Portugal, que está apenas incluído no corredor Atlântico, com ligações a Lisboa, Sines e Leixões, quer agora juntar-se ao corredor ferroviário do Mediterrâneo que atravessa Espanha, França, Itália, Eslovénia, Croácia e Hungria.

Este corredor foi definido a 10 de Novembro de 2013 e tem como objectivo fortalecer o transporte ferroviário de mercadorias na União Europeia. É financiado pelo programa Mecanismo Interligar que investe nas redes transeuropeias de transportes, energia e comunicações.

De momento, o governo encontra-se em negociações com a Comissão Europeia de forma a incluir Portugal nesta rede de ligações ferroviárias.

Em declarações ao Expresso, o Ministro das Infra-estruturas e Habitação, Pedro Nuno Santos, confessa que “estamos a trabalhar para rever o corredor Mediterrâneo que começa na Hungria e termina em Espanha, parando em Sevilha. Temos alguma dificuldade em perceber como é que Portugal não está incluído nesse corredor”.

Revela ainda que não perdem “uma única oportunidade” para trazer a ferrovia para Portugal nos contactos que estabelecem com a Comissão Europeia, e o quão importante seria ter uma “ligação transfronteiriça entre o Algarve e a Andaluzia”.

Contudo, assume que é difícil que a União Europeia aceitar rever os corredores pois basta um pedir para todos quererem rever.

“Nós já temos o projecto para electrificar toda a linha do Algarve, que está em fase de avaliação do impacto ambiental, esperamos ainda este ano, entre Maio e Agosto, lançar os concursos de empreitada para a linha do Algarve.
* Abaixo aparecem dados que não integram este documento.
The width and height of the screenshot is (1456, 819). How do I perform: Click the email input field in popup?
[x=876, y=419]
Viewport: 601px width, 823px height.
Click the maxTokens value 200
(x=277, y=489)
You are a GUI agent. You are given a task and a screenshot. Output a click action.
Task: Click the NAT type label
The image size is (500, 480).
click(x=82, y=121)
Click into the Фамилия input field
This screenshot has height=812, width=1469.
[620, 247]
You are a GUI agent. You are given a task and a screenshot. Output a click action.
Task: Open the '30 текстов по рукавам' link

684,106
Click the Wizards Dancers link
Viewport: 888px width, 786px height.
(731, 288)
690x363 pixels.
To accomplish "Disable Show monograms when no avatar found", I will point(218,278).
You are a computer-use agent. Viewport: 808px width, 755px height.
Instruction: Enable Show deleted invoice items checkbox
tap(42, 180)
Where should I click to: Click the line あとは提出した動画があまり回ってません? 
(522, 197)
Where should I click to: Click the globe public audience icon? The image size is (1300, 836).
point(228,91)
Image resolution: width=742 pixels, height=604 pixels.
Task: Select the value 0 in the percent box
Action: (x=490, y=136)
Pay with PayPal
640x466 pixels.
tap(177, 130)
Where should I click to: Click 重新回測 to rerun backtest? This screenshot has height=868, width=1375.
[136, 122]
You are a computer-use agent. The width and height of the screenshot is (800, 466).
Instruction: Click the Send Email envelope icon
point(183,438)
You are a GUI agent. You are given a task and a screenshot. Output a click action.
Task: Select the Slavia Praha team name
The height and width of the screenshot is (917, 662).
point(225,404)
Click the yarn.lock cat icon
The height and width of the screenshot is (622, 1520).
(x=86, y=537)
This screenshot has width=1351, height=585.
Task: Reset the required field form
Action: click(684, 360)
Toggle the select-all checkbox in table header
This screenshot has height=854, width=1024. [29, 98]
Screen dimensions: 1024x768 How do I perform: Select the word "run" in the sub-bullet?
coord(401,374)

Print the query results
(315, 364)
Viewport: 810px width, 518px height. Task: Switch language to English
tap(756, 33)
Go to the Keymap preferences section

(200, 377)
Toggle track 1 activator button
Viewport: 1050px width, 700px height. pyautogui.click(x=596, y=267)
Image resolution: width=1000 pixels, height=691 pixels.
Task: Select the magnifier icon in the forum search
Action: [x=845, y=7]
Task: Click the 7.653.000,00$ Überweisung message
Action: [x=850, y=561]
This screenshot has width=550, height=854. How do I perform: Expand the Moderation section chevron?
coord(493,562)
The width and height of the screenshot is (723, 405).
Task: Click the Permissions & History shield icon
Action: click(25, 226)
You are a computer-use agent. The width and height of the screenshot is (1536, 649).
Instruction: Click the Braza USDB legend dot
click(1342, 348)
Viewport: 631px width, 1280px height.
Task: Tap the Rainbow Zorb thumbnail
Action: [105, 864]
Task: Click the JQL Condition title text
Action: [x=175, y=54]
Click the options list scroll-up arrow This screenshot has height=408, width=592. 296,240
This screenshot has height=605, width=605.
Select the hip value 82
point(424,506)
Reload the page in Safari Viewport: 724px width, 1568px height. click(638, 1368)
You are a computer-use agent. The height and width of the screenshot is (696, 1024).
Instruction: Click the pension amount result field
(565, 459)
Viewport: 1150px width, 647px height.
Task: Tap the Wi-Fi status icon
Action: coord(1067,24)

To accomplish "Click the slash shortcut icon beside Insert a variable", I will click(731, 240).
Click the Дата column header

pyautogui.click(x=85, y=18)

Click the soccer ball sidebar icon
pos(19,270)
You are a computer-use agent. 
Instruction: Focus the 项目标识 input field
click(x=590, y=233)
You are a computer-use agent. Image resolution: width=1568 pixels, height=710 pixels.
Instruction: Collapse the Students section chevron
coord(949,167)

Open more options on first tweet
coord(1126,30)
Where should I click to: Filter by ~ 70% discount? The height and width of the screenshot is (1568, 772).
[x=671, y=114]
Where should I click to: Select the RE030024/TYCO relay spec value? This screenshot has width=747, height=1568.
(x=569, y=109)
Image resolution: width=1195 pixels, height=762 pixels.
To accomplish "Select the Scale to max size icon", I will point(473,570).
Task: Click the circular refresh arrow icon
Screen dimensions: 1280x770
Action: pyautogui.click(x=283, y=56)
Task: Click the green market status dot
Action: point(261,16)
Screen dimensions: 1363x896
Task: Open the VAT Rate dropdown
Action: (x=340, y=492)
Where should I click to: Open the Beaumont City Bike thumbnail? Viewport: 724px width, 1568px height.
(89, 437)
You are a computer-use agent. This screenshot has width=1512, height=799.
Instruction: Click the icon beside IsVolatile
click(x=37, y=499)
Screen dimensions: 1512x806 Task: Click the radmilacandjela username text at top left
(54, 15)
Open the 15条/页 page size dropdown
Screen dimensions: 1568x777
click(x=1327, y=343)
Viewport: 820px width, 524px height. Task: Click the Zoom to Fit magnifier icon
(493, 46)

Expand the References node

O que depois ficaria do nosso lado era pouco mais do que subir a linha até fazer uma ponte no Guadiana, o resto será a ligação do lado espanhol até Huelva”, afirma.

Pedro Nuno Santos informa que as pretensões portuguesas ficaram de ser avaliadas pelo seu homólogo espanhol.

O Ministro adianta ainda que uma das áreas em que estão a exercer pressão nas instituições europeias é o financiamento para a aquisição de material circulante, pois a Comissão Europeia ainda não investiu no comboio pesado. “A última vez que estive numa reunião no Concelho da Europa dos ministros dos Transportes tive a oportunidade de dizer que se a Europa quer continuar a apostar na ferrovia não basta apoiar o investimento na infra-estrutura, porque de nada nos servem os carris se não tivermos os comboios”.